This is a marvelous
piece of work that totally resolves the origins of flesh eating disease. It is a progressive transformation of
opportunistic bacteria we know well. How
do we prevent this occurring commonly?
The problem
certainly came out of nowhere and it may be a true super bug that somehow interacted
with the human environment in particular.
That problem deserves deep thought and research although I am sure it is
boring.
Just hope we
never have a close encounter.
How
Harmless Bacteria Quickly Turned Into a Flesh-Eating Monster
Just four changes gave Streptococcus the
ability to cause deadly disease
Susan Brink
PUBLISHED APRIL 15, 2014
By examining decades' worth of stored
bacteria samples, researchers have determined how a benign organism evolved
into a deadly pathogen that causesnecrotizing fasciitis,
commonly known as flesh-eating bacteria disease.

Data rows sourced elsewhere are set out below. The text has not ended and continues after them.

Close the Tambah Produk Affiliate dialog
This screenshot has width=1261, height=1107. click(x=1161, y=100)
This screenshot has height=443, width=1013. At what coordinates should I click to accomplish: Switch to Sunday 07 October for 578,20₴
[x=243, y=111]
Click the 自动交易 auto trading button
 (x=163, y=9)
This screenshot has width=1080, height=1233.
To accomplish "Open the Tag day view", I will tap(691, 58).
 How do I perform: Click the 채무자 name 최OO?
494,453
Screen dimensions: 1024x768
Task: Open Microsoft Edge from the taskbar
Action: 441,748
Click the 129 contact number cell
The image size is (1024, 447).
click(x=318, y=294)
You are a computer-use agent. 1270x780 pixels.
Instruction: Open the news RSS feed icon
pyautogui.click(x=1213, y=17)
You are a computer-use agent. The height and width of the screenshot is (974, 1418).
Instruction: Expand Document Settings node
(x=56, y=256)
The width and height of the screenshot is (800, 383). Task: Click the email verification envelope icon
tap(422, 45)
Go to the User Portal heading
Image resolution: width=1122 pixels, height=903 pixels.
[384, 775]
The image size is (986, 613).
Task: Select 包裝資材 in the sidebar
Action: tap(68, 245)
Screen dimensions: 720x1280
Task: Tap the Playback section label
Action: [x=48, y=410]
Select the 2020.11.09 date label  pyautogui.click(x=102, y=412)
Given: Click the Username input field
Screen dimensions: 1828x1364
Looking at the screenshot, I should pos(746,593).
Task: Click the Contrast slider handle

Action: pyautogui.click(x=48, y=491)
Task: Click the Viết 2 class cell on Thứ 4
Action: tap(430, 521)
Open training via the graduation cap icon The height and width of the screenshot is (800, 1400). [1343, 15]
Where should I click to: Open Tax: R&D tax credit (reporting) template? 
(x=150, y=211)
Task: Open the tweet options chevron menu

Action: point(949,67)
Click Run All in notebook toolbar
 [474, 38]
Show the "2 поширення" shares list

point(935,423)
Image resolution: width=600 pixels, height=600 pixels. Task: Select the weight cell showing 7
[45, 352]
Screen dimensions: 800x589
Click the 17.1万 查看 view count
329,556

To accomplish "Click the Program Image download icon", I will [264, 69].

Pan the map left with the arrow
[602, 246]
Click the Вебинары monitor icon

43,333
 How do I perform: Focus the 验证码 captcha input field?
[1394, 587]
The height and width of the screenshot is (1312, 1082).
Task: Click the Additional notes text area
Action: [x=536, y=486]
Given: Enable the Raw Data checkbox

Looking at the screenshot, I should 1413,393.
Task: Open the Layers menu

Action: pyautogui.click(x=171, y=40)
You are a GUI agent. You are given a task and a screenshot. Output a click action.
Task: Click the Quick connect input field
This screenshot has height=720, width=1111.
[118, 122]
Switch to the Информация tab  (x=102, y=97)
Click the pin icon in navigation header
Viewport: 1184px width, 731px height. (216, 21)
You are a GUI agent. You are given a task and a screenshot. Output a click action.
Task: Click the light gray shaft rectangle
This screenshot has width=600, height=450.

Using genetic sequences from more than 3,600
strains of bacteria, scientists were able to see that it took only four steps
to create the unusual microbe that spreads rapidly and destroys the body's soft
tissue.Their
report was published Monday in the Proceedings of the National Academy of
Sciences.
Necrotizing fasciitis is caused by several
types of bacteria, most commonly group
A Streptococcus. (See
images of Streptococcus and other microbes in the "Small, Small
World" photo gallery.) An international group of researchers sequenced
the genomes of group A strep bacteria in samples that had been collected from
as early as the 1920s. Those sequences revealed that sometime in the past,
group A strep was infected with first one virus and then soon after with
another. With each infection, the bacterium gained viral genes that made group
A strep more likely to cause disease.
"The third event was a mutation of a
single letter of the genome of the organism to create an even more virulent
form," said the study's main author, James Musser, director of the Center for Molecular
and Translational Human Infectious Diseases Research at the Houston
Methodist Research Institute in Texas. That mutation probably occurred in the
late 1960s.
Then, in the early 1980s, the bacterium
acquired another piece of foreign DNA, which carried the code for two toxins
that cause necrotizing fasciitis's worst effects. "We were off and running
with a strain that had increased ability to spread in humans and to cause a
more severe form of disease," Musser said.
A Long Search for Answers
The new research would not have been
possible without the foresight of several international collaborators who saved
comprehensive samples of this kind of bacteria for many decades. That let
scientists study how the organism evolved over all that time.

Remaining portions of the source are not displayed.